**** SUPPLIED PASSAGE ****

Unfortunately there is also bad news. Dojo’s comprehensiveness entails complexity. Granted, this complexity is well hidden from the user. Creating a widget is as easy as adding some Dojo-specific attributes to HTML div tags and including the respective Dojo libraries into a JavaScript section in the head of the HTML file. Things start getting difficult when you interact with widgets and when you customise them. For most non-trivial applications you probably need to do both. What makes this task difficult is chiefly the lack of a proper API documentation. At this time, Dojo only has a partial documentation which means that you either have to look at sample implementations (of which there are only a few), or look at the Dojo source code, or scour the Internet for tips and hints. This can be quite time consuming and frustrating, as the specific information is not always available. It has been said that the Dojo documentation was even more fragmentary before version 0.4. Another problem I came across is that when I started to combine different widgets, such as splitters, containers and layout widgets, the Internet Explorer 6 could not render the page any more. I felt reminded of the bad old days of the browser war when cross-browser compatibility was a software engineer’s pipe dream.

**** DATASET EXCERPTS ****

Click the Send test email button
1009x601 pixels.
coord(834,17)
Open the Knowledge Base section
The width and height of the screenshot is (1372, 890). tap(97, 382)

****

WHAT YOU NEED TO DO:
a: According to the passage on Dojo, which browser stopped rendering the page once different widgets were combined?
b: Using the passage on Dojo, explain why interacting with and customizing widgets is difficult.
The rows have nothing to do with the text.

TASK RESULTS:
a: Internet Explorer 6.

b: The main reason is the lack of a proper API documentation, since Dojo has only partial documentation. You have to look at the few sample implementations, read the Dojo source code, or search the Internet for tips, which can be time consuming and frustrating because the specific information is not always available.